= Enanisho =

ʿEnanishoʿ (Syriac: ܥܢܢܝܫܘܥ, (Note: Ephrem Barsoum mistakenly spelled his name ܚܢܢܝܫܘܥ, Ḥenanishoʿ.) also romanized ʿAnanishoʿ or ʿNānišoʿ) was a Syriac monk, philosopher, lexicographer and translator of the Church of the East who flourished in the 7th century.

==Biography==
ʿEnanishoʿ was from the region of Adiabene. He and his brother Ishoʿyahb studied at the school of Nisibis at the same time as the future patriarch Ishoʿyahb III . His brother went on to become bishop of Shenna, while he entered the monastery of Mar Abraham on Mount Izla. He later made a pilgrimage to the Holy Land and the monasteries of Scetis in Egypt, becoming well acquainted with Greek literature and Egyptian monasticism. Upon his return he joined the monastery of Beth ʿAbe.

==Writings==
At Beth ʿAbe, ʿEnanishoʿ took up writing. His extensive travels, especially to Egypt, had a major influence on his writings. He wrote a philosophical treatise on "definitions and divisions" and a glossary of difficult words to aid in reading the Church Fathers. He wrote Book of Rules for Homographs (Note: Its conventional Latin title is Liber canonum de aequilitteris.) about Syriac homographs, words having the same spelling (i.e., consonants) but different pronunciation (i.e., vowels) and meaning. He collaborated with Ishoʿyahb III to revise the Ḥudrā, a liturgical book containing the hymns for Sunday services in the East Syriac rite. Ishoʿyahb's successor, Giwargis I , then commissioned him to compile the Paradise of the Fathers, a collection of Syriac translations of Greek works.
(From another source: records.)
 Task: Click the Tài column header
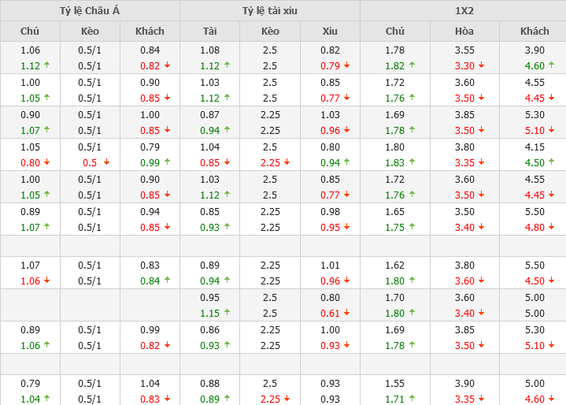pos(209,31)
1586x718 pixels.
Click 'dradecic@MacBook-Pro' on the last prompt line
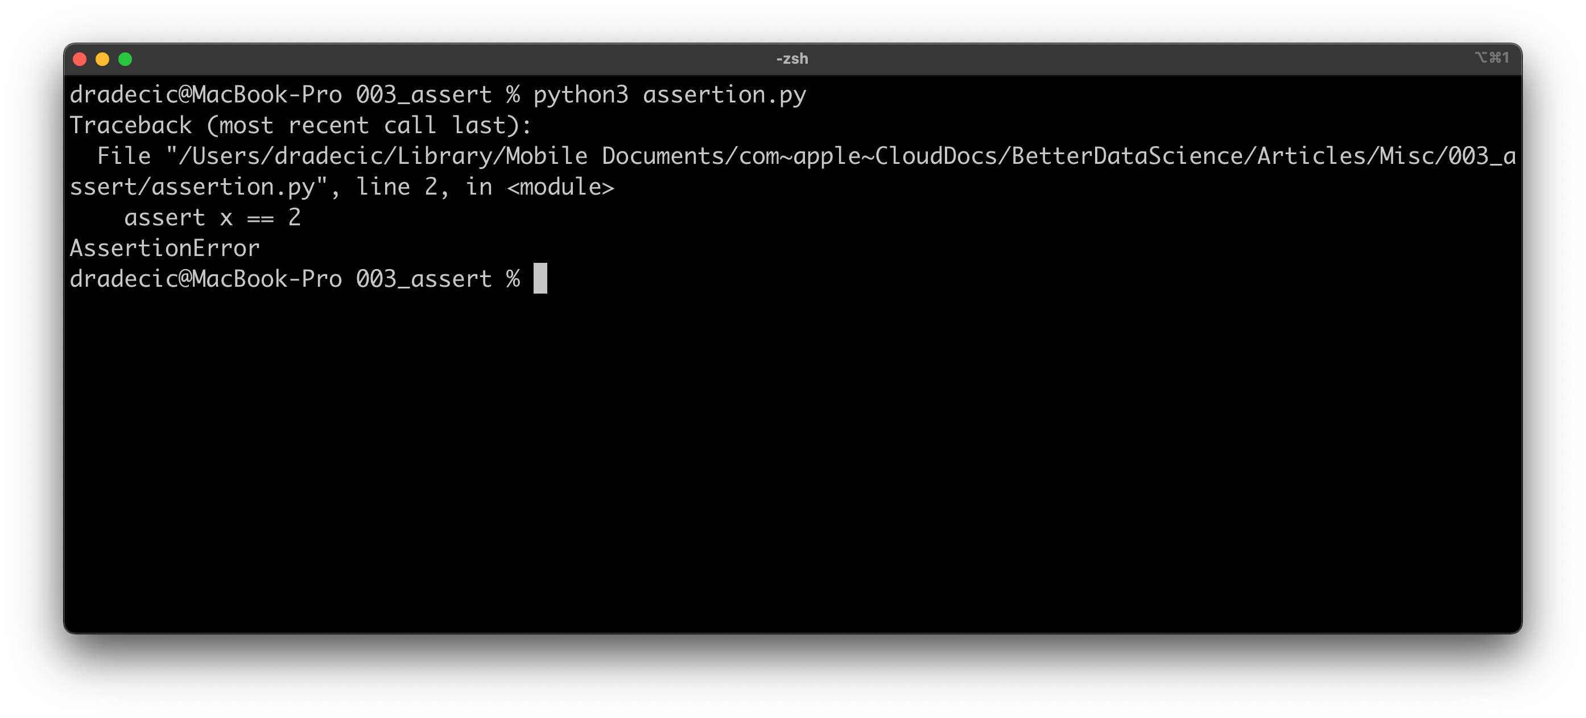[206, 279]
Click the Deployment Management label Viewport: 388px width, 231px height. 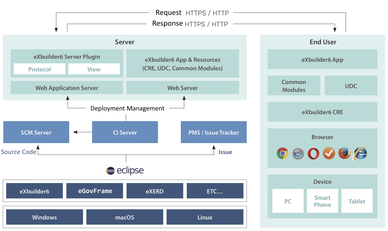(127, 108)
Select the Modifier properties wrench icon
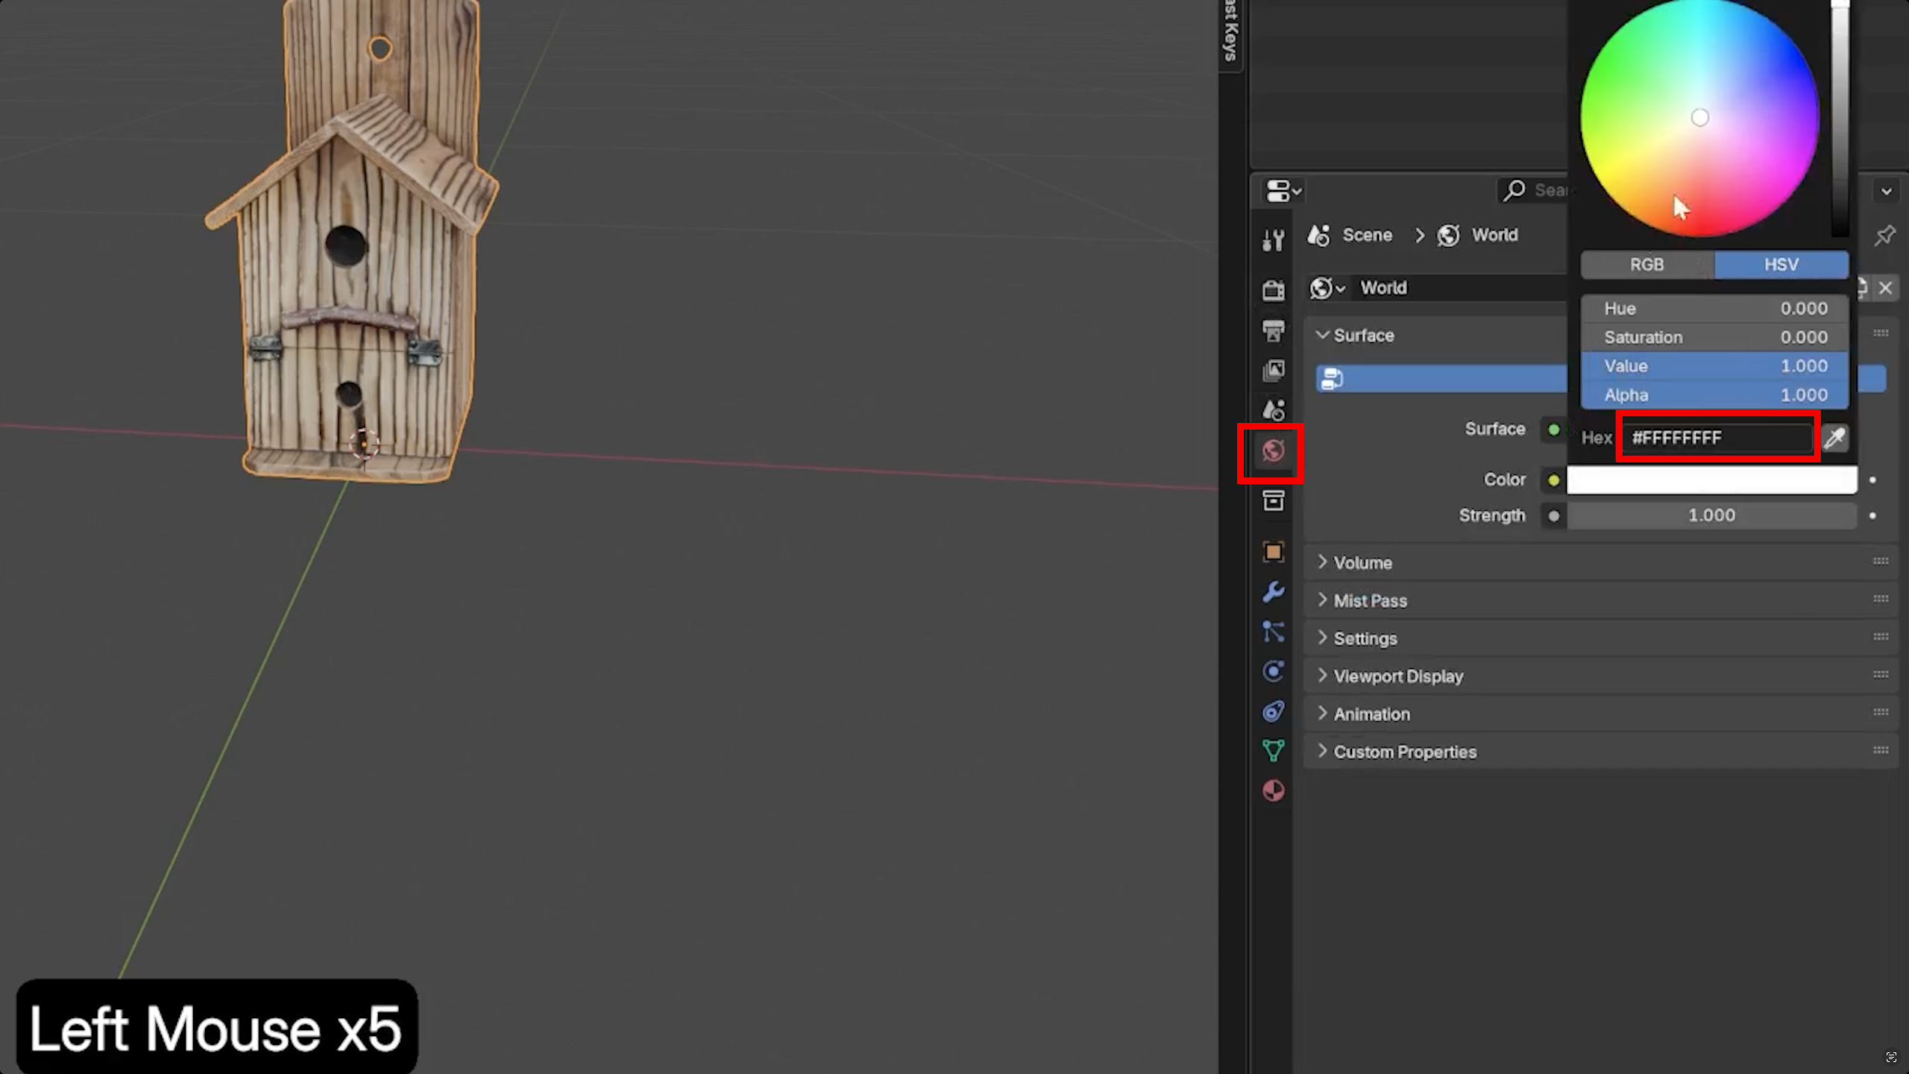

This major compilation comprises four books: the Lausiac History of Palladius of Helenopolis, another work of history attributed to Palladius, the History of the Monks in Egypt attributed to Jerome and a collection of sayings of the Desert Fathers.

The sayings as compiled by ʿEnanishoʿ in Syriac are known under the title Paradise of the Fathers. The Paradise contains some original material based on ʿEnanishoʿ's visit to Scetis. It is divided into fifteen chapters, with the first fourteen arranged topically and the last an unsystematic grouping. It had a major influence on East Syriac monasticism. A commentary on it was written before the end of the century by Dadīshōʿ Ḳaṭrāya. The Book of the Little Paradise of David, Bishop of the Kurds, was probably intended as a companion piece covering the native holy men of Mesopotamia. According to Thomas of Marga, a copy was kept in every monastery in the Church of the East.